CITY POINT SIGNAL STATION, May 7, 1864-5 p.m.
Everything is quiet here; all quiet below last evening. Do you desire me to make any demonstration toward Petersburg?
FORT MAGRUDER, May , 1864.
Captain A. F. PUFFER,
I tried the Chickahominy yesterday at Jones' Bridge after a sharp skirmish, during which a party of dismounted colored cavalry crossed above the bridge and captured the enemy's camp. The position was seized; the bridge was found to be entirely destroyed and no timber near to rebuild it with. The ford has been arranged so as to have sides almost perpendicular, and is very deep-over a house's head. The men, from want of experience, lost most of their forage. I did not hear any guns on James River; therefore thought the army could not have gone up. Finally concluded to return, get more provisions and forage, go back quickly and better prepared to repair the crossing. This I will do, unless otherwise directed, and effect a junction with the general. The colored cavalry behaved splendidly. I do not want any better troops.
R. M. WEST,
FLAG-SHIP, CURL'S NECK, May 7, 1864.
(Via Fortress Monroe, 12 m. 8th. Received 1.20 p.m.)
Honorable GIDEON WELLES,
Secretary of the Navy:
Yesterday about 12 m. a large torpedo, which dragging had failed to discover, was exploded under the Commodore Jones, near Four-Mile Creek, and utterly destroyed the vessel, and about half her crew were killed and wounded. One of the torpedo men was killed, and the other two captured. Three coal vessels having afterward come up, dropped down last evening under the bluff to Curl's Neck, where we are now coaling the monitors. Contrabands from Richmond this a.m. report that Lee was dangerously wounded yesterday, and that our army fell back a short distance.
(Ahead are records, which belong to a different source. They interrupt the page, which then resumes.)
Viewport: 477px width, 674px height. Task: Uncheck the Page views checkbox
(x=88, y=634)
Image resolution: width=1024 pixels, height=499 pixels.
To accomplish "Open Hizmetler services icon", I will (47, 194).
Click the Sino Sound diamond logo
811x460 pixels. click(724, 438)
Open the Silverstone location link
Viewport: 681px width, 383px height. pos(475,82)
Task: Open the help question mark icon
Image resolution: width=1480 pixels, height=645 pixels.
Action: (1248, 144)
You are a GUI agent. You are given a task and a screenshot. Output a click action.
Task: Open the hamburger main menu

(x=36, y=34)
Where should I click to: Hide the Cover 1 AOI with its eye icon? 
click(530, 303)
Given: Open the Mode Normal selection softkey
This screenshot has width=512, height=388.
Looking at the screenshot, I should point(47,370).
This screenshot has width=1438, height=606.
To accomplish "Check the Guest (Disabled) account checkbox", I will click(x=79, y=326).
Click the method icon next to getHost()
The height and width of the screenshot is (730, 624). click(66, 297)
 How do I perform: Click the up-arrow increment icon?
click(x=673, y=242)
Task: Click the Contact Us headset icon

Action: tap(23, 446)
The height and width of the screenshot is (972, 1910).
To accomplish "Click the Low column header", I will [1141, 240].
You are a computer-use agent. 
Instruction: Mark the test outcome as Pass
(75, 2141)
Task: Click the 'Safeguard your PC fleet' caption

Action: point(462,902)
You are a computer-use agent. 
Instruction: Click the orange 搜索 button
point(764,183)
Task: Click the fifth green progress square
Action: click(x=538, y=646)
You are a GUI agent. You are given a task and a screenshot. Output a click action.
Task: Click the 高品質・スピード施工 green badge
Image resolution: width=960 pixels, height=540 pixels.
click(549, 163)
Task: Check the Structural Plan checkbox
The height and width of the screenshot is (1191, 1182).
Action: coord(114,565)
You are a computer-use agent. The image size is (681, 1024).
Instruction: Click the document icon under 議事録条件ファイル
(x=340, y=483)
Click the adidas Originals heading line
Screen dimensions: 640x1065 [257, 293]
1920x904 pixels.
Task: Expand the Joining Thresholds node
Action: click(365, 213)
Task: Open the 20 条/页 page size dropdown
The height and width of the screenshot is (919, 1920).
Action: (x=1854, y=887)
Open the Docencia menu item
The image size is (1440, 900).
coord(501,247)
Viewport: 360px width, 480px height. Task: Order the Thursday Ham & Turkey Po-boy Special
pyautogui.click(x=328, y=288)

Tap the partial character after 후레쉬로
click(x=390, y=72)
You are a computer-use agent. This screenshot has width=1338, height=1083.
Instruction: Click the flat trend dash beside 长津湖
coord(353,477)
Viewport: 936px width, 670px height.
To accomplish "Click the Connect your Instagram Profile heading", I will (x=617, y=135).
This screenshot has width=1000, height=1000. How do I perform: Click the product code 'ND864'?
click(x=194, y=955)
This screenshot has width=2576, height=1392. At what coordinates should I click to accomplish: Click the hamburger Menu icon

This morning the tug gun-boat Shawsheen, while looking for a torpedo near Turkey Bend, of which a contraband had given information, was destroyed by a rebel battery and most of the officers and men captured. I hurried to her assistance (hearing the firing) with the Commodore Morris and shelled the enemy, who soon retreated.
S. P. LEE,
FORT GASTON, May 7, 1864-9 a.m.
All quiet this morning. Shall I send the two cavalry companies on a reconnaissance to Evans' Mill?